*** Begin section ***

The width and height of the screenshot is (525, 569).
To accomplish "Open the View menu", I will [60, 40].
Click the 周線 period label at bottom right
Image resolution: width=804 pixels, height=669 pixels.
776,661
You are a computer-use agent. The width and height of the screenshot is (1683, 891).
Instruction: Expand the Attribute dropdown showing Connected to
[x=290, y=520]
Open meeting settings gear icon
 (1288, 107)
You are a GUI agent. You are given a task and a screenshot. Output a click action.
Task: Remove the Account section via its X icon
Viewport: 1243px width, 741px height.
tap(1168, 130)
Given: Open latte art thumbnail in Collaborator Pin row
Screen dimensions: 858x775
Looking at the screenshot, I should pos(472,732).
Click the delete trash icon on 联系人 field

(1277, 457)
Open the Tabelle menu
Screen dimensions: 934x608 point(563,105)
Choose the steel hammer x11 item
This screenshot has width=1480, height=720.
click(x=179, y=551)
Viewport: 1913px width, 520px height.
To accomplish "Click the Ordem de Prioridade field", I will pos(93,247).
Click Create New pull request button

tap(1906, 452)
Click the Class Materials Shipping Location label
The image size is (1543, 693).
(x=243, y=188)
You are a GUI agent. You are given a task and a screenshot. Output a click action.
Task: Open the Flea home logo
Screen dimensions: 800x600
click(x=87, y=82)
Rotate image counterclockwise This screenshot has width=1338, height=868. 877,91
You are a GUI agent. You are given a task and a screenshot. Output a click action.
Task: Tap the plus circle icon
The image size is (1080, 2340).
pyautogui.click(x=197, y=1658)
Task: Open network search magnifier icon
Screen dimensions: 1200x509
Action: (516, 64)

*** End section ***

Problem requirements
Write the "The image size is (1080, 2340)." line and all later lines exactly. Stop at the end of the data.

Written reply
The image size is (1080, 2340).
pyautogui.click(x=197, y=1658)
Task: Open network search magnifier icon
Screen dimensions: 1200x509
Action: (516, 64)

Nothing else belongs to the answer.